Often when reading from a file we want to step through the lines of a file, performing an action on each one

There’s a neat interface to this in Julia, which takes us to our next topic

Iterating

One of the most important tasks in computing is stepping through a sequence of data and performing a given action

Julia’s provides neat, flexible tools for iteration as we now discuss

Iterables

An iterable is something you can put on the right hand side of for and loop over

These include sequence data types like arrays

actions = ["surf", "ski"]
for action in actions
    println("Charlie don't $action")
end
Charlie don't surf
Charlie don't ski

They also include so-called iterators

You’ve already come across these types of objects

julia> for i in 1:3 print(i) end
123

If you ask for the keys of dictionary you get an iterator

for i in 1:3 print(i) end
123
d = Dict("name" => "Frodo", "age" => 33)
Dict{String,Any} with 2 entries:
  "name" => "Frodo"
  "age"  => 33
keys(d)
Base.KeyIterator for a Dict{String,Any} with 2 entries.
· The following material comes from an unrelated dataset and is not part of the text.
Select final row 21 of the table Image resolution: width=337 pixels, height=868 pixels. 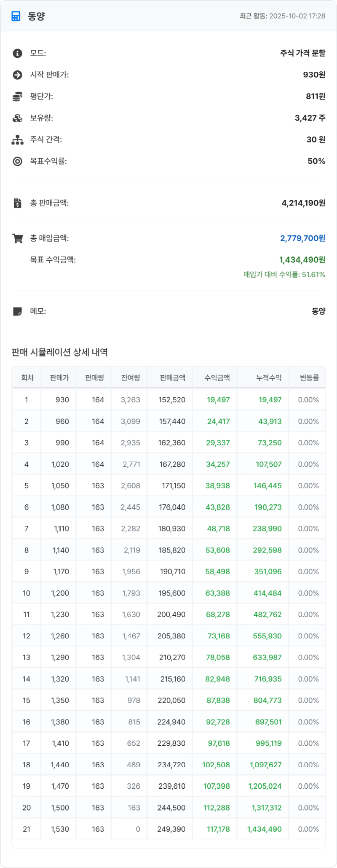click(x=169, y=829)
Keys:
  "name"
  "age"

This makes sense, since the most common thing you want to do with keys is loop over them

The benefit of providing an iterator rather than an array, say, is that the former is more memory efficient

Should you need to transform an iterator into an array you can always use collect()

collect(keys(d))
2-element Array{String,1}:
 "name"
 "age"

Looping without Indices

You can loop over sequences without explicit indexing, which often leads to neater code

For example compare

for x in x_values
    println(x * x)
end
0.0
0.1111111111111111
0.4444444444444444
1.0
1.7777777777777777
2.777777777777778
4.0
5.4444444444444455
7.111111111111111
9.0
for i in 1:length(x_values)
    println(x_values[i] * x_values[i])
end
0.0
0.1111111111111111
0.4444444444444444
1.0
1.7777777777777777
2.777777777777778
4.0
5.4444444444444455
7.111111111111111
9.0

Julia provides some functional-style helper functions (similar to Python) to facilitate looping without indices

One is zip(), which is used for stepping through pairs from two sequences

For example, try running the following code

countries = ("Japan", "Korea", "China")
cities = ("Tokyo", "Seoul", "Beijing")
for (country, city) in zip(countries, cities)
    println("The capital of $country is $city")
end
The capital of Japan is Tokyo
The capital of Korea is Seoul
The capital of China is Beijing

If we happen to need the index as well as the value, one option is to use enumerate()

The following snippet will give you the idea

countries = ("Japan", "Korea", "China")
cities = ("Tokyo", "Seoul", "Beijing")
for (i, country) in enumerate(countries)
    city = cities[i]
    println("The capital of $country is $city")
end
The capital of Japan is Tokyo
The capital of Korea is Seoul
The capital of China is Beijing

Comprehensions

Comprehensions are an elegant tool for creating new arrays or dictionaries from iterables

Here’s some examples

doubles = [2i for i in 1:4]
4-element Array{Int64,1}:
 2
 4
 6
 8
animals = ["dog", "cat", "bird"];   # semicolon suppresses output
3-element Array{String,1}:
 "dog"
 "cat"
 "bird"
plurals = [animal * "s" for animal in animals]
3-element Array{String,1}:
 "dogs"
 "cats"
 "birds"
[i + j for i in 1:3, j in 4:6]
3×3 Array{Int64,2}:
 5  6  7
 6  7  8
 7  8  9
[i + j + k for i in 1:3, j in 4:6, k in 7:9]
3×3×3 Array{Int64,3}:
[:, :, 1] =
 12  13  14
 13  14  15
 14  15  16

[:, :, 2] =
 13  14  15
 14  15  16
 15  16  17

[:, :, 3] =
 14  15  16
 15  16  17
 16  17  18

The same kind of expression works for dictionaries

Dict("$i" => i for i in 1:3)
Dict{String,Int64} with 3 entries:
  "1" => 1
  "2" => 2
  "3" => 3

(This syntax is likely to change towards something like Dict("$i" => i for i in 1:3) in future versions)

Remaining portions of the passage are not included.